SELECTED PASSAGE:
····················

Understanding Amazon’s income tax bill

It’s become a common meme in political circles to claim that Amazon pays nothing, or next to nothing, in income taxes. But is it true?  Let’s dig in.

Amazon’s 2019 annual report, which was released two weeks ago, gives us a fair amount of data on Amazon’s income tax bill, both in the U.S. and abroad. But the details are complex, and the context in which the numbers are reported is also useful in interpreting the company’s profitability.

Caveat emptor: if you’re expecting me to draw a conclusion at the end as to whether Amazon is paying its “fair share,” you’re going to be disappointed. That’s a political and policy question beyond my pay grade. But hopefully I will provide some elightenment as to what they do pay, and how that compares with other corporations. Also, I’m not an accountant, but I was trained by a Fortune 500 company to read and understand corporate finance and earnings reports; there are almost certainly a few details I got wrong here or didn’t express as precisely as an accountant or lawyer would have, so if you are an expert and find an error, please send me a message and I’ll check it out and try to make corrections.

First, some background on corporate finance to help us understand Amazon’s finances. Large public corporations such as Amazon are required to keep at least four sets of books:

  1. The financial reports required by the Securities and Exchange Commission (SEC), which are intended to provide transparency to investors as to the health (both present and future) of the corporation’s business activities.
  2. The financial reports required by the Internal Revenue Service and state tax authorities, which are intended to calculate how much income and other taxes the corporation is required to pay under the tax laws.
  3. The company’s cash flow, tracking dollars in, dollars out, and dollars in the bank and other investments. This tells the company how capable it is of paying its bills and how much it can withstand downturns in revenues and/or unexpected expenses.

····················

WHAT THE TASK ASKS: List every government authority that the passage on Amazon's income tax bill names as requiring financial reports from large public corporations.

SOURCE EXCERPT:
····················

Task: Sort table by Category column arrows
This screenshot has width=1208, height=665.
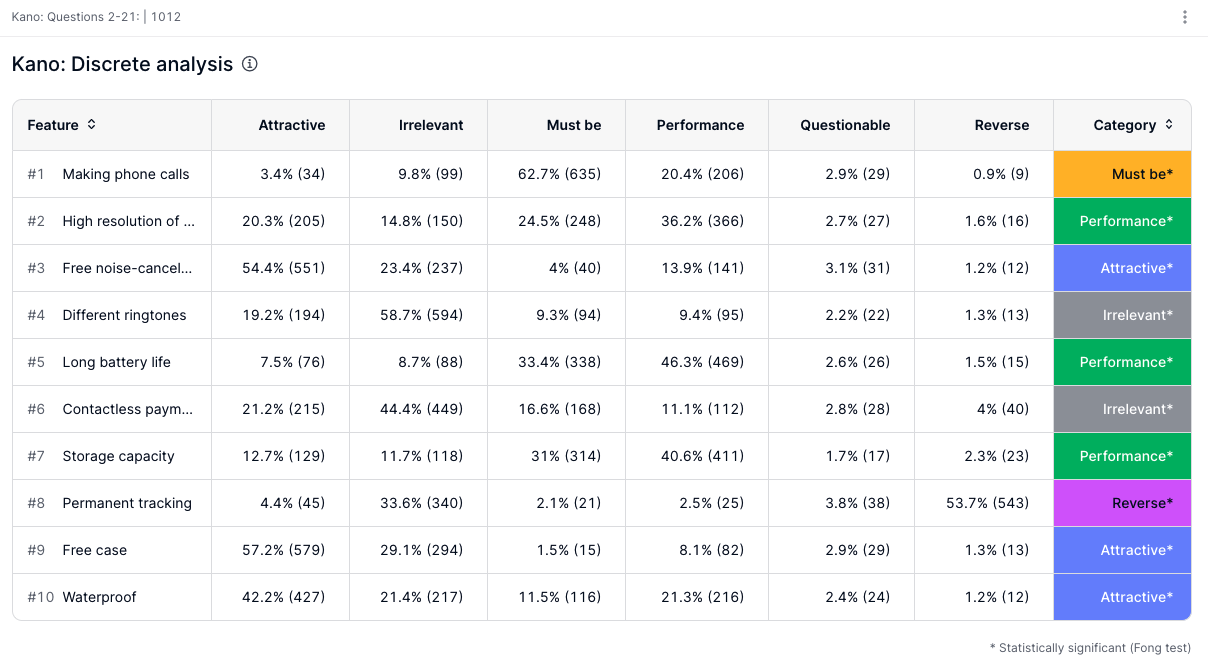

····················

RESULT FOR THIS EXERCISE:
- Securities and Exchange Commission (SEC)
- Internal Revenue Service
- State tax authorities